§ **EXERCISE DESCRIPTION**: Could you copy, exactly as written, every line from the first line of the records through the one containing "Image resolution: width=1092"?

§ **EXCERPTED RECORDS**:

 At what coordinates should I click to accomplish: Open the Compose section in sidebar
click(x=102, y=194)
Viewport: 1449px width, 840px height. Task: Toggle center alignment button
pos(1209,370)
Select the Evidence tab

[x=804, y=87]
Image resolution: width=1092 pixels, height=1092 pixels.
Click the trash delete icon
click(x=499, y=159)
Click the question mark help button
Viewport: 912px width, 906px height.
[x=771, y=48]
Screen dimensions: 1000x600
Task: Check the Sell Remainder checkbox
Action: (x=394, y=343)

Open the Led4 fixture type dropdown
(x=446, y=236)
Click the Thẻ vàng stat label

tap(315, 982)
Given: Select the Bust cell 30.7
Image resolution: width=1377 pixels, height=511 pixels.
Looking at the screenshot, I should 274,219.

§ **TASK SOLUTION**:
 At what coordinates should I click to accomplish: Open the Compose section in sidebar
click(x=102, y=194)
Viewport: 1449px width, 840px height. Task: Toggle center alignment button
pos(1209,370)
Select the Evidence tab

[x=804, y=87]
Image resolution: width=1092 pixels, height=1092 pixels.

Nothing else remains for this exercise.